Why did we create Project World School?
This is a project Miro and I started together in 2012. But first I have to give you a little background in order to create some context around why we created it in the first place.
Throughout our years of travel, we adapted “unschooling” or “natural learning” as our form of education which became the foundation for what was to follow. We had never set out to be an unschooling family, actually didn’t even know there was such a thing before we left on our travels in 2009. Though our own process of living, traveling and learning naturally, we discovered there was a name for what we were doing, and that we were indeed “unschoolers”.
As a parent, I took my role in the process seriously, adapting a partnership paradigm in learning and life, being the best facilitator for my son, listening to his cues, offering support, providing resources and committed to learning right along side to him. We were conscious about this choice and took on the task of learning intentionally.
We made joint decisions about our lives, deciding where to go, when to go and how to live. We have been living in true partnership and both of our needs were being met as we learned to compromise and make adjustments along the way.
But as Miro moved into his teen years, community started to become a greater need for him. A couple of years ago, we were invited speak at an alternative education conference. We flew back to the States to make our presentation and received great feedback and support. But the greatest outcome from that trip were two points of clarity for Miro.
First, Miro realized that he was hyper sensitive to the commercialism which was a part of everyday American life. It is difficult to recognize that when you are living within the culture, but when you are away for a number of years the sensation seems stronger. Also, Miro perceived that people seemed very busy, interactions between strangers were more formal and disconnected. Miro reflected that he felt a great sense of freedom within our lifestyle and preferred that pace. Miro concluded that he preferred our life of travel and had no interest in returning to the States to live. At least for now.
But his second epiphany took me off guard.
#####
=== REQUIREMENTS ===
Copy the Project World School text starting with "First, Miro realized" and going on through "me off guard.", and swap "commercialism" for "consumerism". The records that follow come from a different source than the text above.

=== EXCERPTED RECORDS ===
#####
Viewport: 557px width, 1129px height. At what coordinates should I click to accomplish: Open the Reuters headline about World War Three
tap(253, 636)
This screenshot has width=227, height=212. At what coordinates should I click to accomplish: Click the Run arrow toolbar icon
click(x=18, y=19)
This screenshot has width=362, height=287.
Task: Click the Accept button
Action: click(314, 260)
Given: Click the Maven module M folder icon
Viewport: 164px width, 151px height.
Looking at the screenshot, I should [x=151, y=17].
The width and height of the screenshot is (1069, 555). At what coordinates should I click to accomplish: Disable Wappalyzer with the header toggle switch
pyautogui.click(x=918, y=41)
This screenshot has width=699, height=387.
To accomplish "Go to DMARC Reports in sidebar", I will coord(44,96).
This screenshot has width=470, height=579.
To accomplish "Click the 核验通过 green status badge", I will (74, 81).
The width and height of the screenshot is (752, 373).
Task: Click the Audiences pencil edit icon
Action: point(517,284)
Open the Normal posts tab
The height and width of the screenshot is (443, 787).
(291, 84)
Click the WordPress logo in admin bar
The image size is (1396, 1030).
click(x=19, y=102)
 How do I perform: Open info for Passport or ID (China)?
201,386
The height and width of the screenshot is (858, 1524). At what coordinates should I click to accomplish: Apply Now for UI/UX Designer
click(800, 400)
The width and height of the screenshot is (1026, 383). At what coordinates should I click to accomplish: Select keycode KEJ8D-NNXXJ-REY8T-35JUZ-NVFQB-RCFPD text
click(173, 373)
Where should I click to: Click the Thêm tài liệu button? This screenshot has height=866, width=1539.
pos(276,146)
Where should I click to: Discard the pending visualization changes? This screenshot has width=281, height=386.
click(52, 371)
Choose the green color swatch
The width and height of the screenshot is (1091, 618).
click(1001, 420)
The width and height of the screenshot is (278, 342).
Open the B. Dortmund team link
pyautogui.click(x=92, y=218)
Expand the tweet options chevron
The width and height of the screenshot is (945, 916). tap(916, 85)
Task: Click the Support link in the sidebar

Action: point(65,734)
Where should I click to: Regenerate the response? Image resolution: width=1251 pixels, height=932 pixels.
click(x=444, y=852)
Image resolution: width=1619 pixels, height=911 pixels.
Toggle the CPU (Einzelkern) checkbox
#####
=== WRITTEN RESPONSE ===
First, Miro realized that he was hyper sensitive to the consumerism which was a part of everyday American life. It is difficult to recognize that when you are living within the culture, but when you are away for a number of years the sensation seems stronger. Also, Miro perceived that people seemed very busy, interactions between strangers were more formal and disconnected. Miro reflected that he felt a great sense of freedom within our lifestyle and preferred that pace. Miro concluded that he preferred our life of travel and had no interest in returning to the States to live. At least for now.
But his second epiphany took me off guard.